> [Required task]: Count the lines in the data below that contain the string "icon". Reply with the number alone.

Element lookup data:

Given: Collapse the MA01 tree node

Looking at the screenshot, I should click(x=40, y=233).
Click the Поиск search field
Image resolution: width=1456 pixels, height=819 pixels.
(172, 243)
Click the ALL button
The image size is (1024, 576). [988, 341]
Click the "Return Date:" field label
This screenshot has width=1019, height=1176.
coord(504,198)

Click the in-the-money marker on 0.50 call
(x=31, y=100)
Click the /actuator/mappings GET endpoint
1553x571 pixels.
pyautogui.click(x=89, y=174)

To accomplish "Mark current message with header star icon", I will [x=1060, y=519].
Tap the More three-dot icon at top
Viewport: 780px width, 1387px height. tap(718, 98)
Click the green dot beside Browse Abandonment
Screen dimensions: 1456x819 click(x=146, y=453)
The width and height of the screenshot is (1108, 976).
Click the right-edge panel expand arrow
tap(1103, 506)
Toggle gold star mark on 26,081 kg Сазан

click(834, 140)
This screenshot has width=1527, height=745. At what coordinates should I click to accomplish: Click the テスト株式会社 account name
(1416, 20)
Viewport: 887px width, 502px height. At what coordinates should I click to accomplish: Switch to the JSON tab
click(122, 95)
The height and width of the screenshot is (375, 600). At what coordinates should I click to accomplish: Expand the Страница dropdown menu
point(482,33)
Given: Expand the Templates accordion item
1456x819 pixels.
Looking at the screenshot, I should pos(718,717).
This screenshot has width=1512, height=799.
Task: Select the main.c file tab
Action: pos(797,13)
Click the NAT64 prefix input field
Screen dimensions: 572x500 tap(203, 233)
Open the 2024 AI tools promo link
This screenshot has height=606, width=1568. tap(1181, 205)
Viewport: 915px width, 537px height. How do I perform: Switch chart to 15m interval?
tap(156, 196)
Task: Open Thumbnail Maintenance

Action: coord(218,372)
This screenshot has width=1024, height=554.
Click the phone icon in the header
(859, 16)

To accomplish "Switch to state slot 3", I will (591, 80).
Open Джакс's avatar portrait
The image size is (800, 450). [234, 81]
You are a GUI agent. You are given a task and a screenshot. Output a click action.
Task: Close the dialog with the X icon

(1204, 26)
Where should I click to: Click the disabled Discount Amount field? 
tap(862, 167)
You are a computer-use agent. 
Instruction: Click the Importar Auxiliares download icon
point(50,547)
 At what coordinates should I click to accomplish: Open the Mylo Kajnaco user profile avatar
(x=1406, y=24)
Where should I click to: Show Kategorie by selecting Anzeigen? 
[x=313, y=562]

> [Response]: 5